Scott Jagow Jul 13, 2009

One bank is back to printing money. Another is trying to get out of paying the taxpayers back. And another is suing itself. Just another Monday morning at the Scratch Pad.

The vampire squid, er, Goldman Sachs reports its earnings tomorrow, and the New York Times says the profits are once again flowing at GS:

“They exist, and others don’t, and taxpayers made it possible,” said one industry consultant, who, like many people interviewed for this article, declined to be named for fear of jeopardizing business relationships.

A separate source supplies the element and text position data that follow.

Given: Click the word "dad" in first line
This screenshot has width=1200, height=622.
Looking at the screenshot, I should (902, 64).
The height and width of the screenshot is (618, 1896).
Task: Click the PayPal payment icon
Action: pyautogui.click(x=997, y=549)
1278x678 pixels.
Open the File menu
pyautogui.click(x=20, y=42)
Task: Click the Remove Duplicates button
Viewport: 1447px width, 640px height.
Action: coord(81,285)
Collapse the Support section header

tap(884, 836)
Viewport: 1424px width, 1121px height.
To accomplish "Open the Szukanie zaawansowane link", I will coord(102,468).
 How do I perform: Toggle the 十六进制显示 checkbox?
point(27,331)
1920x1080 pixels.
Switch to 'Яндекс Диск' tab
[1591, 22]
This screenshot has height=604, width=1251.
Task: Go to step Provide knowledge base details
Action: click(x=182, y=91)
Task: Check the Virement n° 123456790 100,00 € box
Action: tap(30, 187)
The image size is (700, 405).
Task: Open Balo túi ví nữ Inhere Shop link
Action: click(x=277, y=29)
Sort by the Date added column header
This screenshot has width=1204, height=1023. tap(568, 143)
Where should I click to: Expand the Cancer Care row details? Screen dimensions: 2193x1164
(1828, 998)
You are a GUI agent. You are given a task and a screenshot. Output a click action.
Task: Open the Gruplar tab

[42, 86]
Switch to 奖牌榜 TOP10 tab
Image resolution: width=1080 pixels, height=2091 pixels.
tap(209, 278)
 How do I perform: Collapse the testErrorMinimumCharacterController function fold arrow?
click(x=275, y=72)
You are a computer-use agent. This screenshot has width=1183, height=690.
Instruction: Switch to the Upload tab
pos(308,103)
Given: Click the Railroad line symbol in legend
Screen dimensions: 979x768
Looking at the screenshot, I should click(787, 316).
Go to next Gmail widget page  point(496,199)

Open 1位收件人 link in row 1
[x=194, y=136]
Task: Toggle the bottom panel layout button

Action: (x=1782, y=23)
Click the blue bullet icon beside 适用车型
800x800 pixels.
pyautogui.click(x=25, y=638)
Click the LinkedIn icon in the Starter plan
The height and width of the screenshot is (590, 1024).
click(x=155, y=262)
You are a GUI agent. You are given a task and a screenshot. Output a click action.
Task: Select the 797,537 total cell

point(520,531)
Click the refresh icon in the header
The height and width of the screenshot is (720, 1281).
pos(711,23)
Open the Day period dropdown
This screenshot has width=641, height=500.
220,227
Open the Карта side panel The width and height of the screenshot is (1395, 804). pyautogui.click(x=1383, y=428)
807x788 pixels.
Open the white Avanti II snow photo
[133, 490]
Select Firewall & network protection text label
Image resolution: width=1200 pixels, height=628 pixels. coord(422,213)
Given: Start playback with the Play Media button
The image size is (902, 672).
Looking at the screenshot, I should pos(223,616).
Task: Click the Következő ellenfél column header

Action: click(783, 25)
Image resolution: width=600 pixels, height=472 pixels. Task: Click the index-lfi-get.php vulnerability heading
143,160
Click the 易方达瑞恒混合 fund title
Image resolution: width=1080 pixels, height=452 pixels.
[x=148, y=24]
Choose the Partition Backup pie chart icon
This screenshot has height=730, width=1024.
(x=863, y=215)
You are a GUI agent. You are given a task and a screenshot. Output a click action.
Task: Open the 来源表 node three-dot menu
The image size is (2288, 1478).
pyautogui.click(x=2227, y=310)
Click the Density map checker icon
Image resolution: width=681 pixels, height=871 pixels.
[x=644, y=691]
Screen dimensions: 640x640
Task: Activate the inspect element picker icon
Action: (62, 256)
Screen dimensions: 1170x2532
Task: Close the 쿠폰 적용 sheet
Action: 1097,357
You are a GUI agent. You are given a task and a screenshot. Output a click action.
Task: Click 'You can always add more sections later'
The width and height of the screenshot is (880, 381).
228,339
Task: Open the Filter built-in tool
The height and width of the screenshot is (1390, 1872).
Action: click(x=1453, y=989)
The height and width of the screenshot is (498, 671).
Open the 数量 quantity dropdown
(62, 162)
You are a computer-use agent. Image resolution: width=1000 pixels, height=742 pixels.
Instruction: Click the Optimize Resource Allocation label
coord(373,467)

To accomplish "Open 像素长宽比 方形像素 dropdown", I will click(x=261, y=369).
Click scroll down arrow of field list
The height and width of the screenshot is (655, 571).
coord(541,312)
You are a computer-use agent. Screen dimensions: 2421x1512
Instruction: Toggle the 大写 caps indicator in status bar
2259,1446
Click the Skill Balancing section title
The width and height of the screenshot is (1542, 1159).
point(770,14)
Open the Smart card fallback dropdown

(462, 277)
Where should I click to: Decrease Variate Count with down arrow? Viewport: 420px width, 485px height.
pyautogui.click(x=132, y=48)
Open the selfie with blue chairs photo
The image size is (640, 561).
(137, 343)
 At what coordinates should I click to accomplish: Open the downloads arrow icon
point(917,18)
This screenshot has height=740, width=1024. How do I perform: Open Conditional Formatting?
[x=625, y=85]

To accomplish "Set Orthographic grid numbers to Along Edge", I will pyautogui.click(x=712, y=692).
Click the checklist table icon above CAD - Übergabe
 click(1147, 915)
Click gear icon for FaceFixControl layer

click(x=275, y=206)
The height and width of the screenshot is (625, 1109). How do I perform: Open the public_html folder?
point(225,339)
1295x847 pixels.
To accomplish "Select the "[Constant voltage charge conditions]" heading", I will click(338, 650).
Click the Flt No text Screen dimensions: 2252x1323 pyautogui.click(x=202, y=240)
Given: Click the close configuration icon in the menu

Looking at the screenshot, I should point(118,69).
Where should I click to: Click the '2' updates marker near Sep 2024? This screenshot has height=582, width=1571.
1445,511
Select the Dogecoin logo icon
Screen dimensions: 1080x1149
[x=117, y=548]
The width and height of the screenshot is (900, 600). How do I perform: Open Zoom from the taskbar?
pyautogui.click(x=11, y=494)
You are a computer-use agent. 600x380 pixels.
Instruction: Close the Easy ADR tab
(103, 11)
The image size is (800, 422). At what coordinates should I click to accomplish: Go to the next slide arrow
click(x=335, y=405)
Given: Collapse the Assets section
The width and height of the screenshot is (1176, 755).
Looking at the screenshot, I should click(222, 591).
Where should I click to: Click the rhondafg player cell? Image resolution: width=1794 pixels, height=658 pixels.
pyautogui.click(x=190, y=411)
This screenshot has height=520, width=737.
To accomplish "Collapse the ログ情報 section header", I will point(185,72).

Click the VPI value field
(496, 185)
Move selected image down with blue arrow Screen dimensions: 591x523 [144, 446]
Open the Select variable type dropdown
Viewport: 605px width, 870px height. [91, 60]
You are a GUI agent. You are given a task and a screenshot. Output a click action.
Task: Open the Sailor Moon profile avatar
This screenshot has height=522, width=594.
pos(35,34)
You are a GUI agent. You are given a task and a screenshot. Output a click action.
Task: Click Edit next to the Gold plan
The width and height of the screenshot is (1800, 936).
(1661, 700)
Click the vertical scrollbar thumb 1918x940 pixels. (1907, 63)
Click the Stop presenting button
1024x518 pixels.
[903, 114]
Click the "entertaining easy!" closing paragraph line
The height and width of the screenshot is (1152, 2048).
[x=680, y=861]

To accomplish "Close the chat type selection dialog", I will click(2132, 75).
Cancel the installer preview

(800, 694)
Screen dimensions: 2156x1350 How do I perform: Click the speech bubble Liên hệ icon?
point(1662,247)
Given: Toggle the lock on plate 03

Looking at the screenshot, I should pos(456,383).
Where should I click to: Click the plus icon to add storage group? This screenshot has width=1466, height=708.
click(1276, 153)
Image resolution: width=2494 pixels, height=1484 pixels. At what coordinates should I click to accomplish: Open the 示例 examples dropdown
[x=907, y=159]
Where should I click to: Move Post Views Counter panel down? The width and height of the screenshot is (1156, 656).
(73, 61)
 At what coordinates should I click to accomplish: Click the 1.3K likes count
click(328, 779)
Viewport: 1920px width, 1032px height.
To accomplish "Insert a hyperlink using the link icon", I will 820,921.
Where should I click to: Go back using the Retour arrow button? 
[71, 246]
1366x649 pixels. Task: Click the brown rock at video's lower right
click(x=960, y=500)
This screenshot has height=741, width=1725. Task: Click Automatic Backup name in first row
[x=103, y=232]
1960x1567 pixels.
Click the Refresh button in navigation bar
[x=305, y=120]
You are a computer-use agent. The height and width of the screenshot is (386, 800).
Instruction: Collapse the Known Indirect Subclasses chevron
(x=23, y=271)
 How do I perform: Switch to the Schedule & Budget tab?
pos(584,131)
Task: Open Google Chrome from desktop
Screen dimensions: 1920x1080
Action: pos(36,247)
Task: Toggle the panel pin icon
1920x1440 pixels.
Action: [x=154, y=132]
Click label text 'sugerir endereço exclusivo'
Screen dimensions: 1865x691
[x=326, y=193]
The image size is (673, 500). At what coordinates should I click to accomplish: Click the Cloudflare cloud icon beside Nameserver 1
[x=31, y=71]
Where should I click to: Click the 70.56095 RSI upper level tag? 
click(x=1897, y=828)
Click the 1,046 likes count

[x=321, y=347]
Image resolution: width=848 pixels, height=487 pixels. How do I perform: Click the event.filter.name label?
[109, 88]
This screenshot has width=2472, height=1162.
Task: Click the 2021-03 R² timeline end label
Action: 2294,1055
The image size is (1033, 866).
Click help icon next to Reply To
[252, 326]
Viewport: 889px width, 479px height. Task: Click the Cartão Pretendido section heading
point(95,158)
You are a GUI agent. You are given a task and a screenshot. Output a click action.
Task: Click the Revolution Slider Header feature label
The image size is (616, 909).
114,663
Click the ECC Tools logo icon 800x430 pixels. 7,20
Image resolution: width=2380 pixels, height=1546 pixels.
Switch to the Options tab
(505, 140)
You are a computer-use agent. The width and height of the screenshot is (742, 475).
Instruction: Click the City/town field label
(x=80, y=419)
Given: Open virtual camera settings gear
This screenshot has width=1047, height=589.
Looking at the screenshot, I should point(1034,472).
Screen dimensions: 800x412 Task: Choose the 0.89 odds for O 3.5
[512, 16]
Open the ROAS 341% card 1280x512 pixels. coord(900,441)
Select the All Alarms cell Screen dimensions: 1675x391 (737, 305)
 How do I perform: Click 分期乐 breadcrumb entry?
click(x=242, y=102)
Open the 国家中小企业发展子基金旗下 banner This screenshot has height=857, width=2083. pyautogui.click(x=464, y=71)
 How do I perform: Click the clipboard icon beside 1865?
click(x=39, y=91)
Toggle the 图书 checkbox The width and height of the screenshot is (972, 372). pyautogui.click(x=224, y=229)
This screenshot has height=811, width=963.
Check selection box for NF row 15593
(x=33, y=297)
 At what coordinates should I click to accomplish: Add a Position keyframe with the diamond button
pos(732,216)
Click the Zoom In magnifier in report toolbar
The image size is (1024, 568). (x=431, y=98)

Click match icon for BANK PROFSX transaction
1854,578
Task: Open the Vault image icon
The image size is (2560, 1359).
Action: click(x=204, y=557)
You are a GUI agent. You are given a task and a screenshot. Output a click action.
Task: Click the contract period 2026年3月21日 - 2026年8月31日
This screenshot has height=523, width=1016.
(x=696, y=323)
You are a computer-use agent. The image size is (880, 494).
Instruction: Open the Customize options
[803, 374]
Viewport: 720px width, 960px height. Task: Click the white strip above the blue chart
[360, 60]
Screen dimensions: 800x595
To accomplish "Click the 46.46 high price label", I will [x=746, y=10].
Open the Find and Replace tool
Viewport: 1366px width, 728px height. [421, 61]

Startling, too, is how much of its revenue Goldman is expected to share with its employees. Analysts estimate that the bank will set aside enough money to pay a total of $18 billion in compensation and benefits this year to its 28,000 employees, or more than $600,000 an employee. Top producers stand to earn millions…

“They are a trading firm,” said an executive at rival firm, barely able to hide his jealousy. “It’s what they do.”

Not surprisingly, then, analyst Meredith Whitney is telling people they should buy stock in GS:

Meredith Whitney gave Goldman Sachs Group Inc. her only “buy” recommendation among the eight banks she covers, saying the shares may climb 30 percent.

Whitney, the founder of Meredith Whitney Advisory Group LLC, hasn’t recommended buying shares of New York-based Goldman Sachs since January 2008, when she was an analyst at Oppenheimer & Co. The stock may reach $186 from $141.87 on July 10, the 39- year-old analyst said in a note to clients today. It climbed 4 percent before the official start of trading.

Elsewhere, Wells Fargo is suing itself:

In this particular case, Wells Fargo holds the first and second mortgages on a condominium…

As holder of the first, Wells Fargo is suing all other lien holders, including the holder of the second, which is itself.

“The primary reason is to clear title and ownership interest in a property to prepare it for sale,” Waetke said in an email exchange. “So it really is not Wells Fargo vs. Wells Fargo.”

Yet court documents clearly label “Wells Fargo Bank NA” as the plaintiff and “Wells Fargo Bank NA” as a defendant…

McKillop, the condo owner’s attorney, told me he thinks Wells Fargo doesn’t know what it’s doing, and that its lawyers figure it is all billable hours to them.

“You can’t sue yourself,” McKillop said. “It’s just so ridiculous. .. It’s a waste of paper. It’s a bastardization of the legal process.”

Bloomberg reports that Bank of America is trying wiggle out of paying $4 billion in fees back to the taxpayers:

Bank of America, ranked first by assets and deposits in the U.S., “got a moral commitment for insurance without tendering a check, so it appears they got something for nothing,” said Representative Brad Sherman, a California Democrat on the House Financial Services Committee. “If the government takes the risk, the government needs to be paid.”

Both sides are under pressure from lawmakers who questioned whether taxpayers are being adequately rewarded for propping up lenders, and why Bank of America’s January acquisition of New York-based Merrill Lynch required a publicly funded bailout.

NPR looks at a new technology that might allay fears about government snooping:

Privacy advocates also worry about a more basic problem: the misuse of all this personal information. Two months ago in Massachusetts, law enforcement officials were found to be snooping into the lives of local celebrities. They poked around New England Patriots quarterback Tom Brady’s personal information just because they were curious. So they looked up his address and whether he was a gun owner; they did this 968 times.

McGrew claims that what happened to Brady wouldn’t have happened if law enforcement had been using Palantir’s system because of its privacy control. “When some of these officials were looking at Tom Brady’s data, they would be leaving a trail. It is all captured in a log that you don’t need to be a technical guy to understand,” he says. “A compliance officer or a civil liberties group would be able to see exactly who was looking at what information.”